Tool Search has minimal benefit when:

  • You have a small, fixed tool set (< 10 tools, all definitions under 2K tokens combined)
  • Your tasks genuinely use most available tools in each request
  • You need deterministic, reproducible token counts for billing estimation

GPT-5.4 Pro

gpt-5.4-pro is also available. OpenAI’s documentation describes it as targeting “maximum performance on complex tasks.” Pricing is higher — check the OpenAI API pricing page for current rates, as Pro pricing has been updated since release. Use gpt-5.4 as the default unless you have a task where gpt-5.4 measurably underperforms and the Pro price delta is justified by the outcome difference.


Pricing Summary

ModelStandard inputOutputExtended context
gpt-5.4$2.50 / MTok$15.00 / MTok$5.00 / MTok (272K–1M)
gpt-5.2 (retiring)N/A after June 5

Builder Action Checklist

Before June 5 (retirement deadline):

  • Search your codebase for gpt-5.2 and gpt-5.2-thinking model strings
  • Replace with gpt-5.4 in all production call sites
  • Run a smoke test against the Responses API if you are migrating from Chat Completions at the same time
  • Update any hardcoded model references in environment variables or config files

Optional GPT-5.4 upgrades (do after migration is stable):

  • If you have 4+ MCP servers registered: add {"type": "tool_search"} to your tools array and measure token reduction on your actual workload
  • If you have tasks that would benefit from > 272K context: test against 1M token window, compare cost against decomposition alternatives
  • If you have any legacy-UI automation tasks (apps without APIs): evaluate native computer-use as a replacement for your current brittle workarounds

Bottom Line

GPT-5.2 Thinking stops accepting requests on June 5. Updating the model name takes five minutes. Leaving it until June 5 risks a production outage over a trivial change.

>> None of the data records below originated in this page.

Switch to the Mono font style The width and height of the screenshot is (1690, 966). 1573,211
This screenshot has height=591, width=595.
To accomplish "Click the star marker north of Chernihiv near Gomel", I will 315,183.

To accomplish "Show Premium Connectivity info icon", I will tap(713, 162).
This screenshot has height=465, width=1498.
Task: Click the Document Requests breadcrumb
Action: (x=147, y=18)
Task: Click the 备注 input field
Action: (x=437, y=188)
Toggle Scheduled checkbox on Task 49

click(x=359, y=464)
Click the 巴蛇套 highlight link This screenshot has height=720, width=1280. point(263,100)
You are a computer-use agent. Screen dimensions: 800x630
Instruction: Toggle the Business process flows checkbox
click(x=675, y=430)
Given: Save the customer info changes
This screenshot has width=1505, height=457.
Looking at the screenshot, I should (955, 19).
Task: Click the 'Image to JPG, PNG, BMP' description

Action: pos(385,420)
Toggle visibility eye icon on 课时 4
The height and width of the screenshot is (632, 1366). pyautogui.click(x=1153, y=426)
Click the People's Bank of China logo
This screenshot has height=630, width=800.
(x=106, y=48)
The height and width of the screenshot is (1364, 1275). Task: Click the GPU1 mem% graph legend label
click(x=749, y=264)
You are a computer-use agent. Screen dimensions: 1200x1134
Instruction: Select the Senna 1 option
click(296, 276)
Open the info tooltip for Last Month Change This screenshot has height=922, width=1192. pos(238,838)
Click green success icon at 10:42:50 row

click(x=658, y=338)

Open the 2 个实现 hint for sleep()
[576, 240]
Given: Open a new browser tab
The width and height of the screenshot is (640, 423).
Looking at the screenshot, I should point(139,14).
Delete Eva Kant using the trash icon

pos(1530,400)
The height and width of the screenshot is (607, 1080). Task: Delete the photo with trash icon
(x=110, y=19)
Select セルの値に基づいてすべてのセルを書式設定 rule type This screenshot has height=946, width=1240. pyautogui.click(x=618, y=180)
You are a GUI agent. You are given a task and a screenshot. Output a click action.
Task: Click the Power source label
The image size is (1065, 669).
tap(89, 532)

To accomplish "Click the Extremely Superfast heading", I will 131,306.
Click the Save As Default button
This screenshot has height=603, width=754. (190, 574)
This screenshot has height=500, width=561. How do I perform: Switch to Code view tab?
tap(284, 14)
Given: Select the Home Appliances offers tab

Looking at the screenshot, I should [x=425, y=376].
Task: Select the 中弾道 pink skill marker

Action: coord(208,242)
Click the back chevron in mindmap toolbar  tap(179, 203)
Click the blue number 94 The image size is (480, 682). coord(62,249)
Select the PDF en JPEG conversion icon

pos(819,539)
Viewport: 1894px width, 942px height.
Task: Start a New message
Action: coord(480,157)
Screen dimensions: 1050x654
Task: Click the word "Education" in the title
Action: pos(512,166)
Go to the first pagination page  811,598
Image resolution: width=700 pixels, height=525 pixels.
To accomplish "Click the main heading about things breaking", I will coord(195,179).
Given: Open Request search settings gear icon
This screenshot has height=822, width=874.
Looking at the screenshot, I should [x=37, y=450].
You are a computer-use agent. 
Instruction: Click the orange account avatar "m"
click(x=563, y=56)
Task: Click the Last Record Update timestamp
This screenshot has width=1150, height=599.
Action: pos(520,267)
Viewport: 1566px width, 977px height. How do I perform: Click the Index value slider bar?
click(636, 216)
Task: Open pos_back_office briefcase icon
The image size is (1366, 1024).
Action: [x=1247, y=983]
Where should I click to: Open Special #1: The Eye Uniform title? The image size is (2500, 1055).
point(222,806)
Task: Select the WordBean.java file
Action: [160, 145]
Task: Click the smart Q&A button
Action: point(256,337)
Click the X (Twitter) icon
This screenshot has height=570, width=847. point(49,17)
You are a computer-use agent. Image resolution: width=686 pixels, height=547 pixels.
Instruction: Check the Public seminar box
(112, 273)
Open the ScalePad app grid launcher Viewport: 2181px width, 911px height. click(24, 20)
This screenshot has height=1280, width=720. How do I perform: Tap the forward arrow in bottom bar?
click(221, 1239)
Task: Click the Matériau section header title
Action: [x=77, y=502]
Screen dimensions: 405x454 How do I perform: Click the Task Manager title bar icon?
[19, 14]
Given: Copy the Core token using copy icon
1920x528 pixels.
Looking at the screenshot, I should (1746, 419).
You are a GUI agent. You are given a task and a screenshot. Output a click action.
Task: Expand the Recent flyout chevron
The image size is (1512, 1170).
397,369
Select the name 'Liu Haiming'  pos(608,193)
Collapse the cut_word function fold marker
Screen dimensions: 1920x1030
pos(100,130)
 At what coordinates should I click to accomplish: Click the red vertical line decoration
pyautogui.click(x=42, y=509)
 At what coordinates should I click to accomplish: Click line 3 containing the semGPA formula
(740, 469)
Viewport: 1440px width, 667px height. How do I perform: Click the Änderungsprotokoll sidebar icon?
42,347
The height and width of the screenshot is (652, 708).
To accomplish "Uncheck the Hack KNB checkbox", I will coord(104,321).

Once you have migrated, Tool Search is the feature most likely to reduce your monthly bill if you run MCP-heavy agents — 47% token reduction on MCP Atlas is not a marginal improvement. It requires no prompt changes, no architecture changes, and no additional API surface to learn. It is a one-line addition to your tools array that pays for itself on any workload where the model uses a small fraction of registered tools per request.